- **本文**:

━━━━━━

また、性行為をすることに、とてつもない罪悪感を感じるというのも、晩婚の遠因ではないかと思います。
細かい設定の差はありますが、この方の小説は基本的に、私小説といって、自分を題材にしています。
20代で一度、新人賞を取りますが、その後、全く書けなくなり、会社もやめてしまい、という人生を辿ってきたという設定になっていることが多いです。
20代の頃は、金を手元においておくのが嫌いで、給料が出るとすぐに、飲み代に使ってしまい、給料前は、インスタントラーメンをお湯を入れずに、割って少しずつ食べた、という話も、別の小説に出てきます。
また、人形を裸にして抱いて寝る話もあります。これは、作り話ではなく、本当の話のようで、その人形というのも写真で見たことがあります。
概ね、こんな感じの人です。

そして肝心のこの小説の「私」ですが、読んでいると、人間関係にも潔癖なところがあって、何かしらの病にもなるだろうな、という描写があります。例えば次のような部分です。

「ことほど左様に、牛田の俗物ぶりは底なしで、そういうざまを寧ろ「可愛い。」と言う人もあったが、私は血の凍るような嫌悪感を感じていた。相手が自分より下だと見ると、名刺の肩書をふり回し、上だと思うとぺこぺこする。自分より強い者には弱く、弱い者には尊大な態度を見せる、徹底したサラリーマン気質なのだ。これは日本人の三分の一を占める、讀賣ジャイアンツのファン気質と同じだった。「地位」を「存在」と勘違いしているのだ。人間の「存在」など死への一本道なのに。」

こういう俗物っぽい人がいても、そんな人もいるでしょうね、ぐらいで済ますのが普通の人の反応ですが、どうもそうはいかないのが、この主人公のようです。
「地位」を「存在」と勘違いしている人を、スルー出来ないのです。私自身もこういうところがありますので、ここまではっきり明言してくれるとすっきりします。

また、人間の生きている意味というのを執拗に考え続ける人でもあります。
例えば、次のような部分です。

「昔、私が小学校六年生の春、宏之叔父(母の次弟)が二十一歳で自殺した。その直前、叔父はコップの水をその横の空きコップに移し替え、また元に戻し、さらにまた戻すということを、一日数百回も執拗にくり返していた。目が爛々と輝いていた。そのコップの水を移し替えるという動きが止まった瞬間、宏之叔父は首吊り自殺したのだった。

(中略)
当然、私も手を洗っている時は、自殺の誘惑に駆られる。洗えば洗うほど、その阿呆らしさに腹が立ち、併し私には手を洗うことが生きていることであって、止めることは出来ないのだ。鏡を覗くと、私の目も宏之叔父と同じように暗く輝いていた。
(中略)
強迫神経症。なぜこういう病気になったのか、いくら考えてもわからない。それは、なぜ私が人間としてこの世に生まれてきたのかをいくら考えても、わからないのと同じだ。


自分の存在の意味を問うことなんて、私なんかは脳みそがその重責に耐えられないのでとっくの昔にやめているのですが、主人公の「私」は、どうやらそういうことをずっと考え続けてきた人のようです。そうでなければ、さらっと生まれてきたことの意味を問うのと同じなんて言葉は出てこないでしょう。
精神科の医師も、そういう主人公の考え方の特徴を察してか、次のような説明をします。

━━━━━━

保存データ項目
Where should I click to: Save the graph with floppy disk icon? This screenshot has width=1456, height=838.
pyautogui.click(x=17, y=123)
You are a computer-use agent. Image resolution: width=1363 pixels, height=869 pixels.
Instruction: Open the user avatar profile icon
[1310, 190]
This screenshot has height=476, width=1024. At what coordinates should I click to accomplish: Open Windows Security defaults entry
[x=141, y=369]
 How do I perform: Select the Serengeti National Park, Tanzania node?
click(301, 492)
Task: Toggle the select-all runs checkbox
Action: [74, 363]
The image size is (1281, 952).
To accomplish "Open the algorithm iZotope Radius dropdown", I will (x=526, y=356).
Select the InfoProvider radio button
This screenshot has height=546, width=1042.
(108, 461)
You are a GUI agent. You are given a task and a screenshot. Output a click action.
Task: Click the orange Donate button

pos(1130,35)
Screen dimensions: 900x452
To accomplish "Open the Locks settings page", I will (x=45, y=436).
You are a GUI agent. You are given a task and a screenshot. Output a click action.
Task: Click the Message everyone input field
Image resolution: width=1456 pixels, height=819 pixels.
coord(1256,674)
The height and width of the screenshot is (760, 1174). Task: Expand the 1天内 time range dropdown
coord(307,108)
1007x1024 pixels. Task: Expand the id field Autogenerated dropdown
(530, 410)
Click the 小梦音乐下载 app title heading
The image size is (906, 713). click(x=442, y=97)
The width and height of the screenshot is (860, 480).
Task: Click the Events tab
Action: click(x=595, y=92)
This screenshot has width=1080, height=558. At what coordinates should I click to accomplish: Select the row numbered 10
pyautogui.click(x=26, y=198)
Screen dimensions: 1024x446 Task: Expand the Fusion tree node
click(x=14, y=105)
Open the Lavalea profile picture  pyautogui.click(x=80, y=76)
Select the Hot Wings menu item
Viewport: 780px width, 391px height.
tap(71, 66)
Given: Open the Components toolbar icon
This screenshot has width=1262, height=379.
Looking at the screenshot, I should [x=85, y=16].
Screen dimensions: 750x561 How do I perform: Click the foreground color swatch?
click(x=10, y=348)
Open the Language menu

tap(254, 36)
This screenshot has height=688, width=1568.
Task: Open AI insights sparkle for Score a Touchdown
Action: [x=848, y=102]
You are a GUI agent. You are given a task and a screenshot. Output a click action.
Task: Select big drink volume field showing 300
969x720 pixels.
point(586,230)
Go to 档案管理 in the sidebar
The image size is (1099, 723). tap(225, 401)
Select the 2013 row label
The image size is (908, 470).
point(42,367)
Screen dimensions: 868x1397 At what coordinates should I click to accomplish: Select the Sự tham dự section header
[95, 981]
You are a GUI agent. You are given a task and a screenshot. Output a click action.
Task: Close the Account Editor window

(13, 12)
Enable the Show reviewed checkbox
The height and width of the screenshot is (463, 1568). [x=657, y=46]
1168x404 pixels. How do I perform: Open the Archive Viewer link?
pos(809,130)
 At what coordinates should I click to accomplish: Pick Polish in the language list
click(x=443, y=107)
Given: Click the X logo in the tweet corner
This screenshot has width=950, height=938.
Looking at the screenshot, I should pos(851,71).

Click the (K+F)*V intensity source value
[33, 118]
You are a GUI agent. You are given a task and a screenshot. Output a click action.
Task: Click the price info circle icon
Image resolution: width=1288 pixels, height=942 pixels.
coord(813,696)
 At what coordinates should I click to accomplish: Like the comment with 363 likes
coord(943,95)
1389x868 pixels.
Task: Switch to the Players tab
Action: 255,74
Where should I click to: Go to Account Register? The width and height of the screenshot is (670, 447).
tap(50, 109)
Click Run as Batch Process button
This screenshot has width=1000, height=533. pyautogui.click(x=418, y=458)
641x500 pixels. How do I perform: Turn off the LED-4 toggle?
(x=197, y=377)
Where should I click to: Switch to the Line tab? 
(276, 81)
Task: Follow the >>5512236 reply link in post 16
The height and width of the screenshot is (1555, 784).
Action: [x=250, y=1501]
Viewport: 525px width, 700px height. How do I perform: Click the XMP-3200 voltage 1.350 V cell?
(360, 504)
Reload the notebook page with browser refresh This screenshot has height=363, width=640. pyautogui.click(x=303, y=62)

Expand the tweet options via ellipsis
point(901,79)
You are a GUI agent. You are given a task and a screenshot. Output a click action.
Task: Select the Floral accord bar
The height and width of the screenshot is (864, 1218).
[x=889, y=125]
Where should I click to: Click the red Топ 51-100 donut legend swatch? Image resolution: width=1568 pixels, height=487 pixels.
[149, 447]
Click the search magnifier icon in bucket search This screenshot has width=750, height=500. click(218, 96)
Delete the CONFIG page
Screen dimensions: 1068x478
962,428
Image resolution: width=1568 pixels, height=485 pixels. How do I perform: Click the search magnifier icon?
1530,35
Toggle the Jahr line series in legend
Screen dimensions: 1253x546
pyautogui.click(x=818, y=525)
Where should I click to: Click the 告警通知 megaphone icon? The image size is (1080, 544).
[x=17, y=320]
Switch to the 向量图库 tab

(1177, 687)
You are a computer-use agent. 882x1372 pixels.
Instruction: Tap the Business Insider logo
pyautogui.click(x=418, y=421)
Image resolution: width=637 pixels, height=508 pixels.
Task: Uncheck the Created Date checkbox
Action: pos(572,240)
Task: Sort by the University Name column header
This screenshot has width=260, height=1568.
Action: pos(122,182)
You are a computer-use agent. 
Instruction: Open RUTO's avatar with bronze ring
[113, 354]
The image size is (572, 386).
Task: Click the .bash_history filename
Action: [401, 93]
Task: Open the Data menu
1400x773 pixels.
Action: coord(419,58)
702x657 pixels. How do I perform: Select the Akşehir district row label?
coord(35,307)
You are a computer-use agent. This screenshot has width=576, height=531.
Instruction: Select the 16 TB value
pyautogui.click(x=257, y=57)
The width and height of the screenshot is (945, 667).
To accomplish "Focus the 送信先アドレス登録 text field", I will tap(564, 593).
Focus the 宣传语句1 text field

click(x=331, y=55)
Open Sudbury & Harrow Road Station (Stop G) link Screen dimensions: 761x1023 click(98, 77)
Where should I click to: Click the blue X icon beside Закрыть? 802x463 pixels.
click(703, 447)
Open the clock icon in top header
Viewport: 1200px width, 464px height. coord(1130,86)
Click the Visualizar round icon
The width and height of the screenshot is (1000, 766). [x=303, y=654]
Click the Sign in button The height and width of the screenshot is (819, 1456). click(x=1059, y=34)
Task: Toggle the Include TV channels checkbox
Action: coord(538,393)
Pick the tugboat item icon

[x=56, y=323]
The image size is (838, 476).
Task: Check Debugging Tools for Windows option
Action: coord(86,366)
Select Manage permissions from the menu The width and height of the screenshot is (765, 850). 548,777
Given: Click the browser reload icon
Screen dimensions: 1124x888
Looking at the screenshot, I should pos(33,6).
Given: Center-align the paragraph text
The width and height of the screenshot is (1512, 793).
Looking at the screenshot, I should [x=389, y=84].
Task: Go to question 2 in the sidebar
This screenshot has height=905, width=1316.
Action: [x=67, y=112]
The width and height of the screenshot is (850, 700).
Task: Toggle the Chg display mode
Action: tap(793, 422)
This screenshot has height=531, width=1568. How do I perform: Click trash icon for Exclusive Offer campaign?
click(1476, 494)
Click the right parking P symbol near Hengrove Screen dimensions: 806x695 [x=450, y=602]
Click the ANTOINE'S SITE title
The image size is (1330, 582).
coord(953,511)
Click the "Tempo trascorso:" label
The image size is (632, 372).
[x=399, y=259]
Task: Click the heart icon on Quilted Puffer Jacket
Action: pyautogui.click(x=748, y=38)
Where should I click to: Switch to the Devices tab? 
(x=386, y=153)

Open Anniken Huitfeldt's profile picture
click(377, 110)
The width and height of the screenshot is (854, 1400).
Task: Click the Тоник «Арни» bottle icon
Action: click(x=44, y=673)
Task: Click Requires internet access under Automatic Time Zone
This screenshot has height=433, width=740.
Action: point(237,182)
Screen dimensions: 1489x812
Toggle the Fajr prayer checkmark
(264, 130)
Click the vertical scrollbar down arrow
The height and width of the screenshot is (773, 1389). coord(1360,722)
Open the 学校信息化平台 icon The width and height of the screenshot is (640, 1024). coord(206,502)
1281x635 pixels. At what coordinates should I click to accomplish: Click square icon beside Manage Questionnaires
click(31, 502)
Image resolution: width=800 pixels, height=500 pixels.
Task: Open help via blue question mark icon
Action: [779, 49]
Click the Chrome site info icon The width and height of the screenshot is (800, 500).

━━━━━━

- **作業内容**:
1. 小説についての文章から、「また、人間の生きている意味というのを執拗に考え続ける人でもあります。」から「て言葉は出てこないでしょう。」までの部分を一字一句変えずに抜き出してください。
2. 小説についての文章によると、宏之叔父は何歳で自殺したか。
3. 小説についての文章を、最後の文のあとから書き継げ。

- **解答一覧**:
1.
また、人間の生きている意味というのを執拗に考え続ける人でもあります。
例えば、次のような部分です。

「昔、私が小学校六年生の春、宏之叔父(母の次弟)が二十一歳で自殺した。その直前、叔父はコップの水をその横の空きコップに移し替え、また元に戻し、さらにまた戻すということを、一日数百回も執拗にくり返していた。目が爛々と輝いていた。そのコップの水を移し替えるという動きが止まった瞬間、宏之叔父は首吊り自殺したのだった。

(中略)
当然、私も手を洗っている時は、自殺の誘惑に駆られる。洗えば洗うほど、その阿呆らしさに腹が立ち、併し私には手を洗うことが生きていることであって、止めることは出来ないのだ。鏡を覗くと、私の目も宏之叔父と同じように暗く輝いていた。
(中略)
強迫神経症。なぜこういう病気になったのか、いくら考えてもわからない。それは、なぜ私が人間としてこの世に生まれてきたのかをいくら考えても、わからないのと同じだ。


自分の存在の意味を問うことなんて、私なんかは脳みそがその重責に耐えられないのでとっくの昔にやめているのですが、主人公の「私」は、どうやらそういうことをずっと考え続けてきた人のようです。そうでなければ、さらっと生まれてきたことの意味を問うのと同じなんて言葉は出てこないでしょう。

2. 二十一歳で自殺した。

3.
「飯尾医師の話では、普通の人は物事を謂ゆる常識の範囲内で判断して暮らしているが、その常識というのは、ごく狭い、浅いものであって、精神疾患の人は、その狭い、浅い範囲から外へはみ出した人たちだと言う。つまり人間というのは常識で考えているよりは、はるかに広く、深いものであって、その広く、深いところで苦悩しているのが、精神疾患の人だと言う。だから飯尾医師は精神疾患の人のことを、阿呆だとも馬鹿だとも思わないと。いや、そもそも人間は程度の差こそあれ、すべて精神疾患の人であって、その自覚がある人はこういう精神科病院へ来るが、自覚のない人は来ないだけです。ですから実は健常者とか普通の人とかいうのはこの世にいないわけです。
 併し毎日、多くの精神疾患の自覚のある人に接することを職業にしていると、ときに疲れ切って、自分の仕事が厭になることがあると。」

この医師が言っていることが本心からなのか患者の気持ちに沿うためなのかは分かりませんが、そういう発言も小説に入れ込まれてしまうのです。

また、結婚した奥さんに対しても、次のように感じていると書いてしまうのは、とても正直だと思います。
好きで結婚しても、他者であることは変わらず、この人の場合は、自分が自分であることが不快とまで言って自分を傷つけるように小説を書いているので、奥さんに手を挙げないだけマシなのかもしれません。

「私は愛がどうのヘチマがどうのと言う女が大嫌いだ。うちの嫁はんは決してそういうことを言わない女だった。けれども結婚以来、私は嫁はんの存在に、ある圧迫感を感じ続けてきた。嫁はんがかたわらにいるだけで、気圧されるような感じがするのだ。これが他者性だ。」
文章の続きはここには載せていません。